* **Instructions to follow**: Whenever the string "agent" turns up in a line below, that line should be copied.

(Collected data)
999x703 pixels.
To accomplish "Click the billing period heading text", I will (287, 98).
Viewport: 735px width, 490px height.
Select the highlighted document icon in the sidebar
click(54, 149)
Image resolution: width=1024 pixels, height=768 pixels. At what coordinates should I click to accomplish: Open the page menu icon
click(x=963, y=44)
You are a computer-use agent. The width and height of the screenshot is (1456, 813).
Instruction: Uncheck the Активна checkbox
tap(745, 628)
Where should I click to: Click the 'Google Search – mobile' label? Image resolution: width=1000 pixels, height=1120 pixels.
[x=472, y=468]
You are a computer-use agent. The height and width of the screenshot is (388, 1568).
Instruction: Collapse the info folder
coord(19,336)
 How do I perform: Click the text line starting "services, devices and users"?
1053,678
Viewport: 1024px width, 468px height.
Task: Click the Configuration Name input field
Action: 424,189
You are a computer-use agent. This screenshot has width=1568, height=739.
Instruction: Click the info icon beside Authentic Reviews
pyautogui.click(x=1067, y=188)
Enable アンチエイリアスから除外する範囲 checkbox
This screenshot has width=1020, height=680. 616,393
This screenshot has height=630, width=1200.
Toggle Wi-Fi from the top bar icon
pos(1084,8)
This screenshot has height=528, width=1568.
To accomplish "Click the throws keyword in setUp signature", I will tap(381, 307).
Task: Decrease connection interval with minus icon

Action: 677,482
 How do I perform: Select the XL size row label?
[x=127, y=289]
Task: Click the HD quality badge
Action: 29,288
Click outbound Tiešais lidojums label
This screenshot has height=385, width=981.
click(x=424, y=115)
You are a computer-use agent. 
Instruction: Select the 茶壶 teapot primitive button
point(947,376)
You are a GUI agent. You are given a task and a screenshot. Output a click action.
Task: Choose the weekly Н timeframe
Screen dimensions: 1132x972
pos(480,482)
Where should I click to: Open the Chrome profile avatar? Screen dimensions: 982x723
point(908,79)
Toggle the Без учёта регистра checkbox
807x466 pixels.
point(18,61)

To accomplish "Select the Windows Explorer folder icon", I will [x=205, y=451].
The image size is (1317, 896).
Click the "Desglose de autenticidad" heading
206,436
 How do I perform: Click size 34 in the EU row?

* **Answer**:
You are a computer-use agent. The width and height of the screenshot is (1456, 813).
You are a computer-use agent. The height and width of the screenshot is (388, 1568).
You are a computer-use agent. This screenshot has width=1568, height=739.
You are a computer-use agent. 
You are a GUI agent. You are given a task and a screenshot. Output a click action.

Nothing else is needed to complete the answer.